The jump, which puts it at 139 million subscribers worldwide, was a record for the streaming giant and ahead of the 7.6 million paid additions it previously forecast. Broken out, Netflix added 1.53 million subscribers in the U.S. and 7.31 million subscribers internationally. Soft growth in the U.S., where the streamer already has significant penetration and where the price hike will take effect, appears to have led investors to push Netflix’s stock down as much as 4 percent during after-hours trading.
Netflix is forecasting that it will add 8.9 million subscribers during the first three months of 2019 — 1.6 million in the U.S. and 7.3 million abroad.

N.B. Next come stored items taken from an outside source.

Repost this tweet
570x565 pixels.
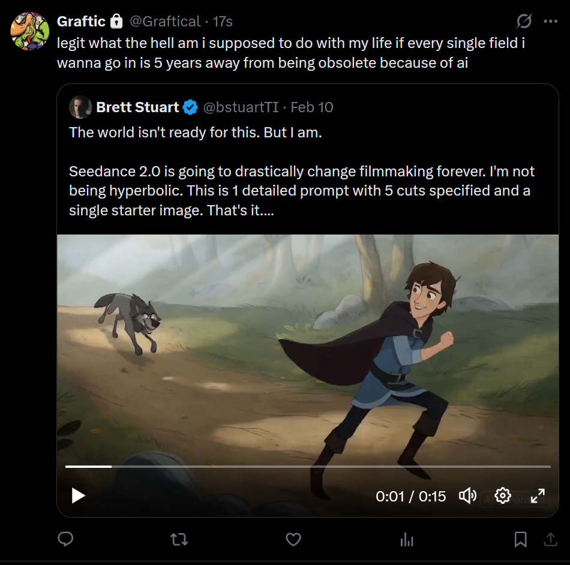(x=179, y=540)
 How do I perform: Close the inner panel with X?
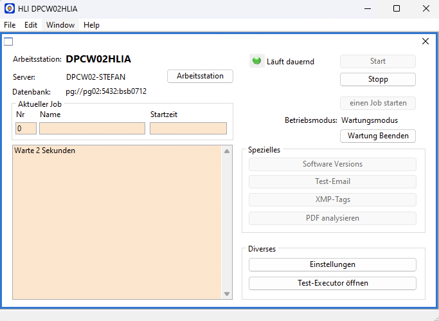pyautogui.click(x=425, y=41)
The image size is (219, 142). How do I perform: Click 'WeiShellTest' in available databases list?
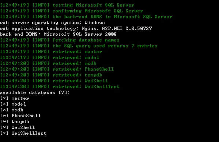29,133
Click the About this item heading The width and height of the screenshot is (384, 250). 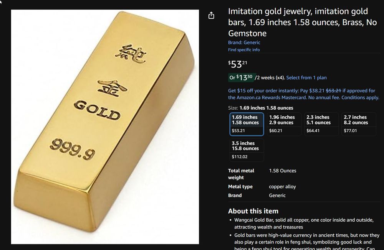[x=253, y=211]
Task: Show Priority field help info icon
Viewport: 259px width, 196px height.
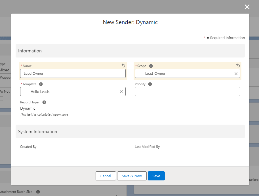Action: 150,84
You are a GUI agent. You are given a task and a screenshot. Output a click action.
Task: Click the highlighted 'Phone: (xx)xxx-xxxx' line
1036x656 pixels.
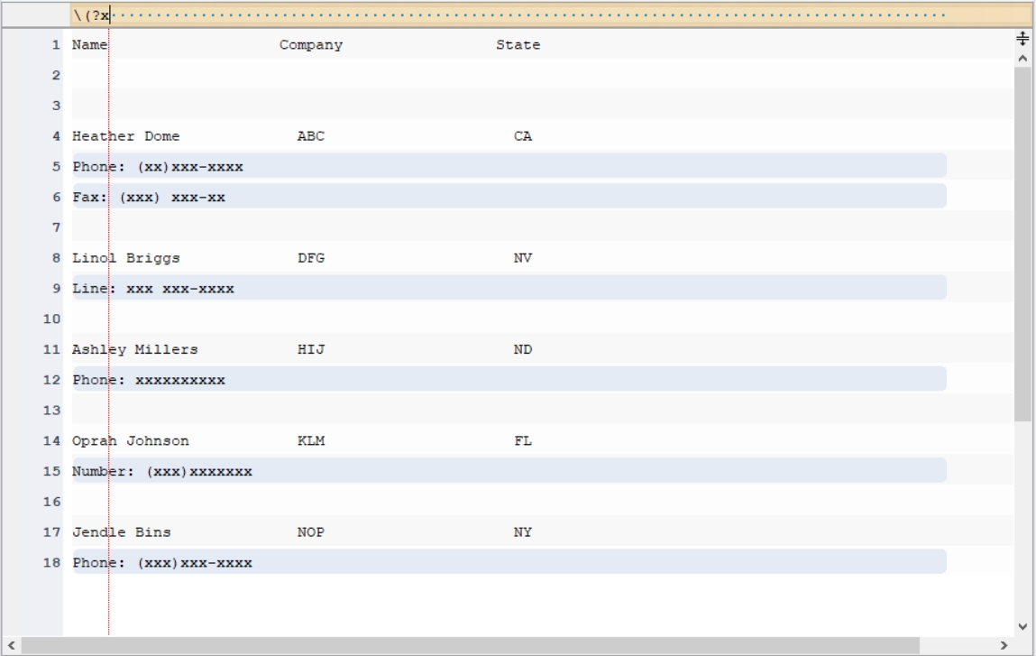coord(509,166)
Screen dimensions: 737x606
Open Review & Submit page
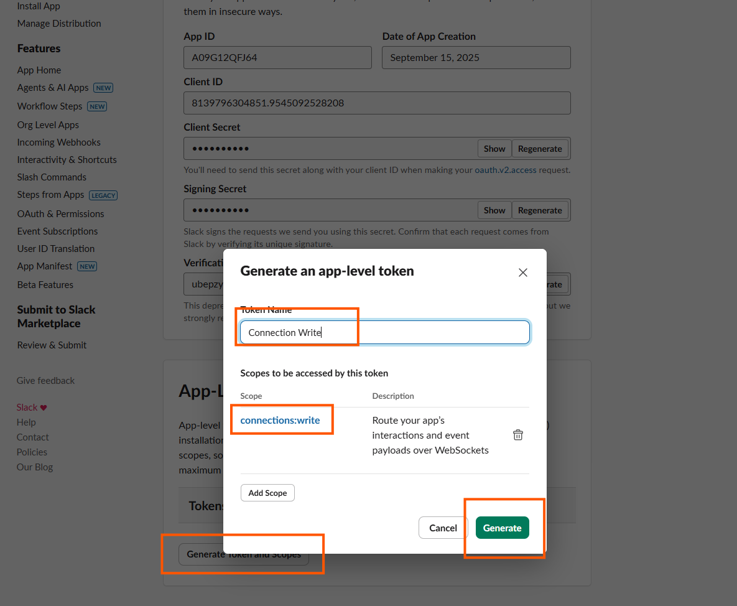point(52,345)
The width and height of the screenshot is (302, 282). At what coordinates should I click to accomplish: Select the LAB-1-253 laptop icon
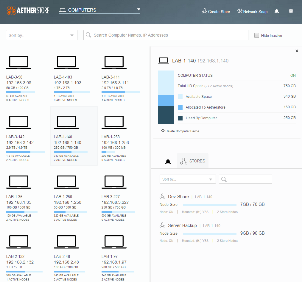point(114,122)
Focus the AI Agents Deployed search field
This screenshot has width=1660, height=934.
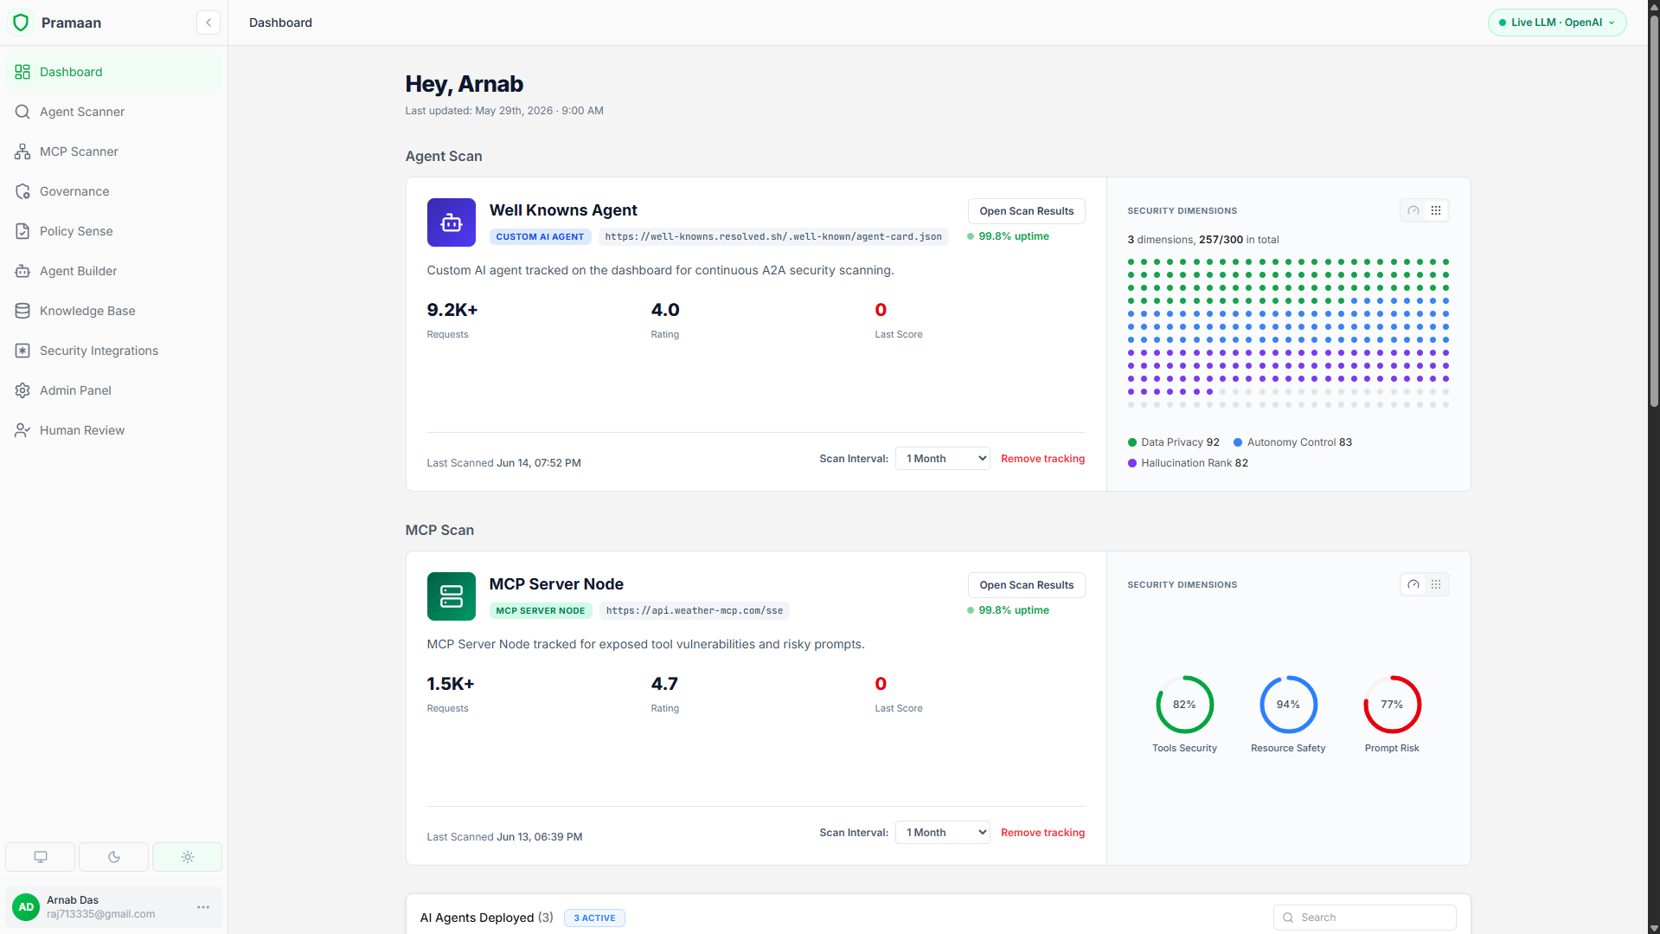coord(1365,918)
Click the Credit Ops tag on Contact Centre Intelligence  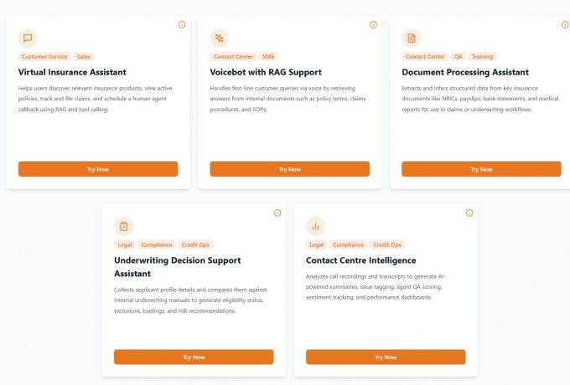(x=387, y=245)
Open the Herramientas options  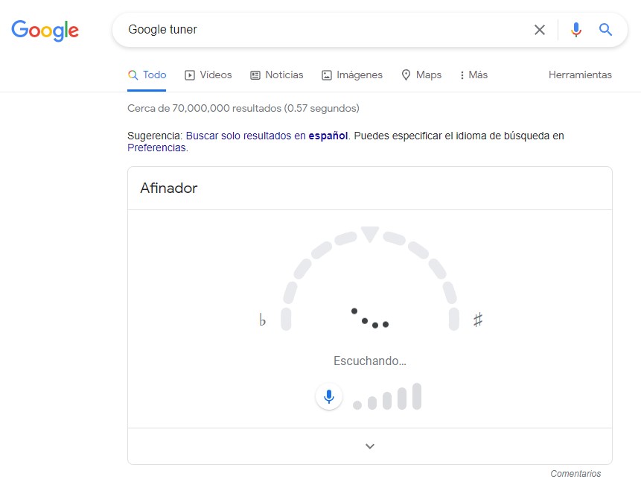coord(580,75)
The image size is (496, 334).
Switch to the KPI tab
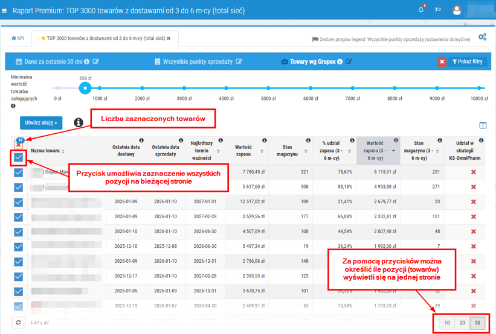[18, 38]
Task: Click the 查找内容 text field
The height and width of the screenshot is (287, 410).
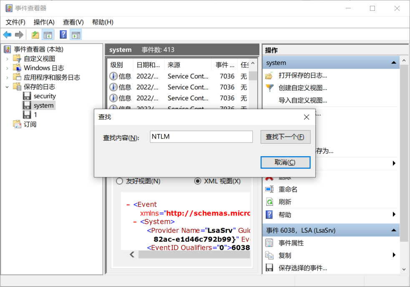Action: point(201,137)
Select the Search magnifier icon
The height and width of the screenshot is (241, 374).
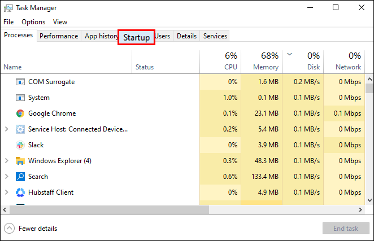point(20,177)
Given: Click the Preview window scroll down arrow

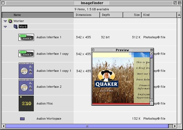Looking at the screenshot, I should [x=151, y=100].
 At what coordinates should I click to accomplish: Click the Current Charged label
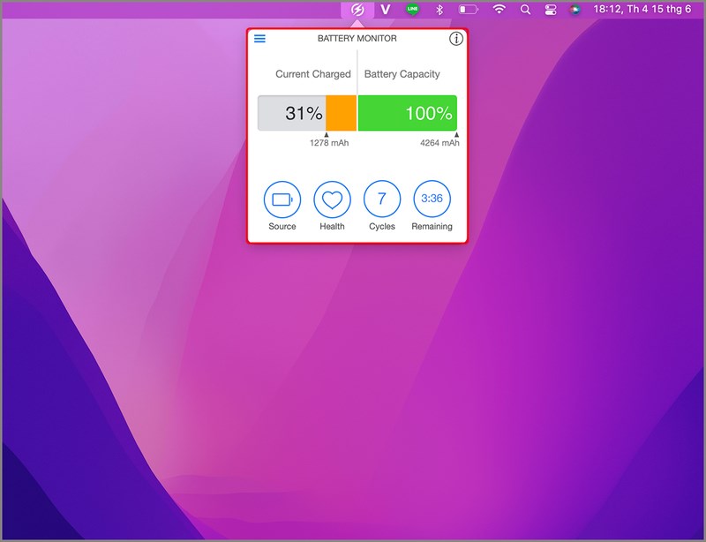click(x=312, y=74)
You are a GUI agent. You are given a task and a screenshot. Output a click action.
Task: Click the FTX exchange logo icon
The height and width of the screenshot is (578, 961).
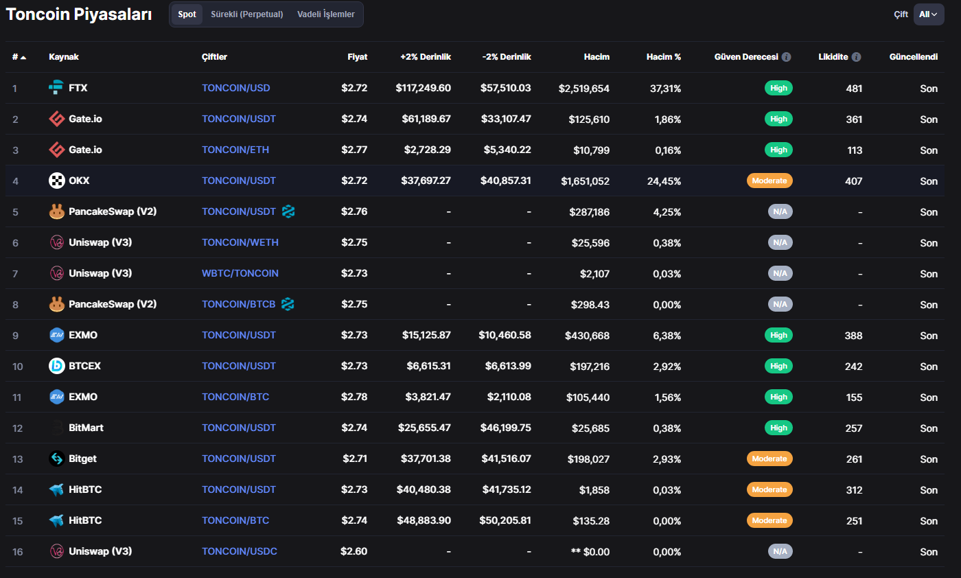pos(56,88)
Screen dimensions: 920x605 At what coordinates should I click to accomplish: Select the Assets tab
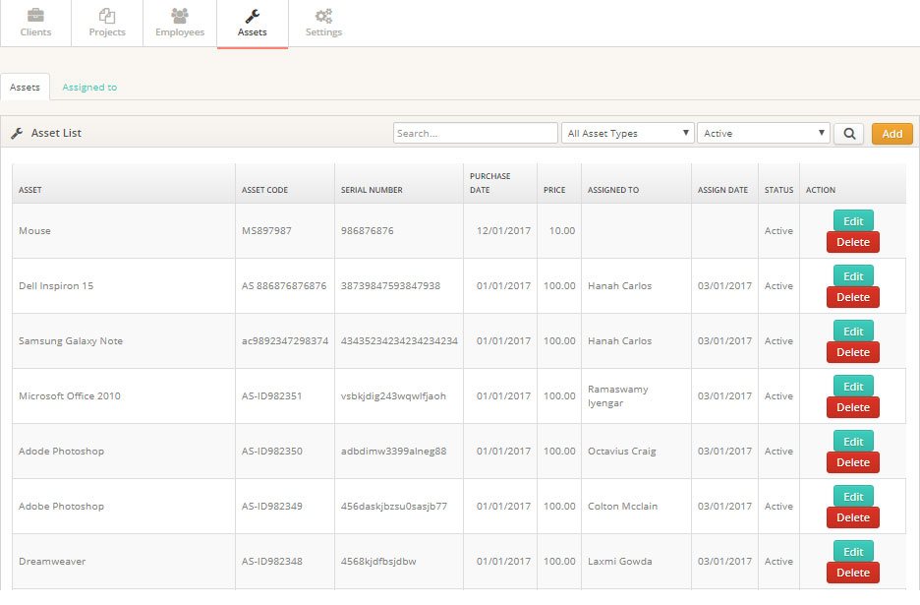(x=25, y=87)
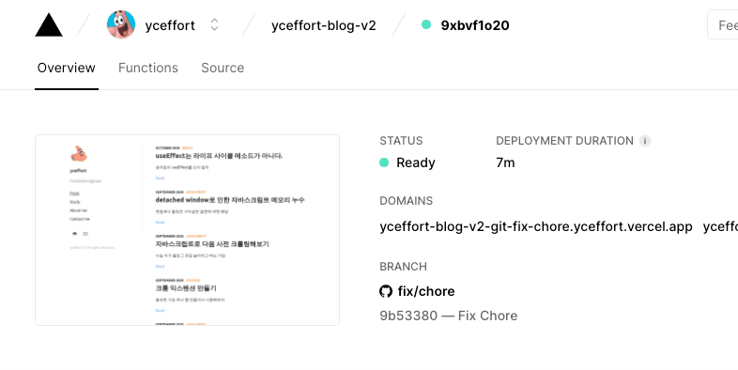The image size is (738, 370).
Task: Select deployment 9xbvf1o20 breadcrumb
Action: [475, 25]
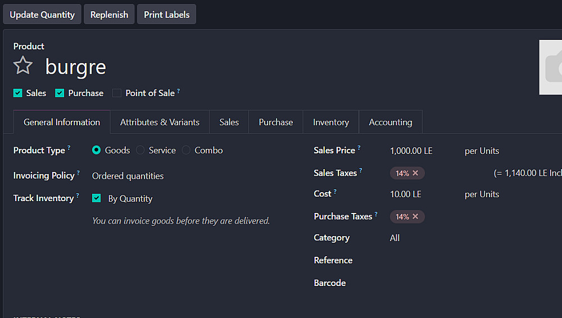Viewport: 562px width, 318px height.
Task: Remove the 14% purchase tax tag
Action: click(x=415, y=216)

Revenue for the final three months of the year was up 27 percent to $4.19 billion, a slight miss from Wall Street’s expectations, and earnings came in at 30 cents per share. Analysts were looking for revenue of $4.21 billion and earnings of 24 cents per share.
Annual revenue grew 35 percent to $16 billion during 2018 and operating profits nearly doubled to $1.6 billion.
Netflix must continue to spend big on programming to keep subscribers engaged with its service and prevent churn. The company’s annual content budget, which includes licensed and original projects, was expected to reach as much as $8 billion during 2018. Investors cheered the price increase as a sign that Netflix, which is currently burning through cash, is committing to covering those growing programming (and marketing) costs.
In a rare move for Netflix, the company on Thursday showcased just how that content spend is paying off by revealing select viewership data for shows like You (a recent pick up from Lifetime) and movies like Bird Box. While not a direct comparison to television ratings, the disclosure that, say, Sex Education is on track to be viewed in 40 million homes during its first month on Netflix, does give some indication of what is working on the platform. (Netflix’s definition of a view is someone who completed at least 70 percent of a TV episode or movie.)
Content chief Ted Sarandos explained the decision to disclose more information about viewership during Netflix’s post-earnings video interview. “I would look at it like these are less financial metrics as they are cultural metrics,” he said, adding, “What’s important is that, for part of your Netflix subscription, you’re in the zeitgeist. You’re watching the programming that the rest of the world is loving at the same time.” The exec teased that Netflix will continue to “ramp up” these kinds of disclosures going forward.
Much has been made of what will happen to the Netflix business when entertainment giants like Disney, WarnerMedia and NBCUniversal start pulling their library programming for their own streaming services. Netflix hinted at that change in its earnings report by noting, “We are ready to pay top-of-market prices for second-run content when the studios, networks and producers are willing to sell, but we are also prepared to keep our members ecstatic with our incredible original content if others choose to retain their content for their own services.”
Netflix maintains that it isn’t concerned with the growing competition from the entertainment giants. In its shareholder letter, the company noted that it earns around 10 percent of screen time in the U.S. “We compete with (and lose to) Fortnite more than HBO,” reads the letter. “When YouTube went down globally for a few minutes in October, our viewing and signups spiked for that time. Hulu is small compared to YouTube for viewing time, and they are successful in the U.S., but non-existent in Canada, which creates a comparison point: our penetration in the two countries is pretty similar.” (Hulu, it should be noted, has 25 million subscribers in the U.S., which is less than half of Netflix’s membership in the country. But it added around 7.7 million domestic subscribers during 2018 compared with Netflix’s 5.7 million.)
Netflix CEO Reed Hastings further explained that, because there are about 1 billion hours of TV content being consumed in the U.S. per day, the entrance of a new player “only makes a difference on the margin. That’s why we don’t get so focused on a competitor.”
Netflix shares closed the day up less than 1 percent to $353.19. The stock dropped more than 4 percent after-hours on the lower-than-expected subscriber growth.